● **PROBLEM TO SOLVE**: For the word "computer", count the lines below that contain it. Give the number alone.
───── ENTRIES PROVIDED
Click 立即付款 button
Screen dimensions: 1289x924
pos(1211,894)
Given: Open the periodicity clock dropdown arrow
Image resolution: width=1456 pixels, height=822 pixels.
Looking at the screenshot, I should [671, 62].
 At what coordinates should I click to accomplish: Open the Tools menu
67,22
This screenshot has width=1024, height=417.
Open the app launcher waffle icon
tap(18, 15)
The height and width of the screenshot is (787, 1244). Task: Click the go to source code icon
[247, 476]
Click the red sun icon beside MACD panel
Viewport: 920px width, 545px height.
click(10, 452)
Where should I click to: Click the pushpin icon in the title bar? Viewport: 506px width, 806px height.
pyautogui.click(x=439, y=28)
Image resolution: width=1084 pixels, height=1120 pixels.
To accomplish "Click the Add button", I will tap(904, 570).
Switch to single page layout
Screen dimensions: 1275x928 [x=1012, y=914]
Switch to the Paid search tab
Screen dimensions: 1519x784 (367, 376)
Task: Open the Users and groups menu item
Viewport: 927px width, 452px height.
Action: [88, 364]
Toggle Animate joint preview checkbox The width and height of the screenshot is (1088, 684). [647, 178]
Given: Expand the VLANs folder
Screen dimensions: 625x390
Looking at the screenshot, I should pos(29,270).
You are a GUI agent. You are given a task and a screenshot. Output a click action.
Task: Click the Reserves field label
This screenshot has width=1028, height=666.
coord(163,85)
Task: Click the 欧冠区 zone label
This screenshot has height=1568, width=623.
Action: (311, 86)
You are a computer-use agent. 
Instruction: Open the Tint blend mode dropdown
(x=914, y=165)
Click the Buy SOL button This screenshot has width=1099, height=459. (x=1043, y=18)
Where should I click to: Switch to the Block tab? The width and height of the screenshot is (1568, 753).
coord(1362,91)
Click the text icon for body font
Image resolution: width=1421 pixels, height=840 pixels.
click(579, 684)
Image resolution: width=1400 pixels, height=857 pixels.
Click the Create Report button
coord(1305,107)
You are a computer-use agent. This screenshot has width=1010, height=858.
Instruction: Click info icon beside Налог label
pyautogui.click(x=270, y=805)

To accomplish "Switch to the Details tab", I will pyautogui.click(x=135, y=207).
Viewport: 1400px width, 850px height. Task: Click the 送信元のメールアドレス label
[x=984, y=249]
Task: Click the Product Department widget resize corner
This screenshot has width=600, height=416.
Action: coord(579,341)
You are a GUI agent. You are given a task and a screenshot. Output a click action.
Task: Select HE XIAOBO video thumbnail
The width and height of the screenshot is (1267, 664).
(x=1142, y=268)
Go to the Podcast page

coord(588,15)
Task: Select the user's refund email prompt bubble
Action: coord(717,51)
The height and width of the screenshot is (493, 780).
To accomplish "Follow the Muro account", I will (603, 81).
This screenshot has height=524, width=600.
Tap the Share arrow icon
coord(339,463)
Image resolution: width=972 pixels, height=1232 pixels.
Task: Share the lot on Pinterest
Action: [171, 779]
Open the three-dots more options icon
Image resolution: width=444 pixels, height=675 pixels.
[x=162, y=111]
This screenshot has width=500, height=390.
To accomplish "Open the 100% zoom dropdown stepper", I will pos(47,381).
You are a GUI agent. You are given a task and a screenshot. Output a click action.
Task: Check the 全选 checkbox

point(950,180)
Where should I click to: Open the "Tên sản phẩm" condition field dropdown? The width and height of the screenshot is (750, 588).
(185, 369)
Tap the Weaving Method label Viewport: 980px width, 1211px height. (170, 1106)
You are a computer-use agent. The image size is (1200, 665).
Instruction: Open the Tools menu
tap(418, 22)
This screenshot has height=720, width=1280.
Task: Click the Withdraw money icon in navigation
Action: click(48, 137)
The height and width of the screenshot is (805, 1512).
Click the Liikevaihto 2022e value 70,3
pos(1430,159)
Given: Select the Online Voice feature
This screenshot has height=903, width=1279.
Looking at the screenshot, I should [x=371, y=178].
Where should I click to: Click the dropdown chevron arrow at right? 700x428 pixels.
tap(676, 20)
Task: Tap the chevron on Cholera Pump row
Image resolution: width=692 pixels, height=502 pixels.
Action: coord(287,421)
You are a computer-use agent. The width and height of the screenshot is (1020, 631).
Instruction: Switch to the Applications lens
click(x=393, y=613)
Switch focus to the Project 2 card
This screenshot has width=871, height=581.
──────────
● **RESPONSE AREA**: 4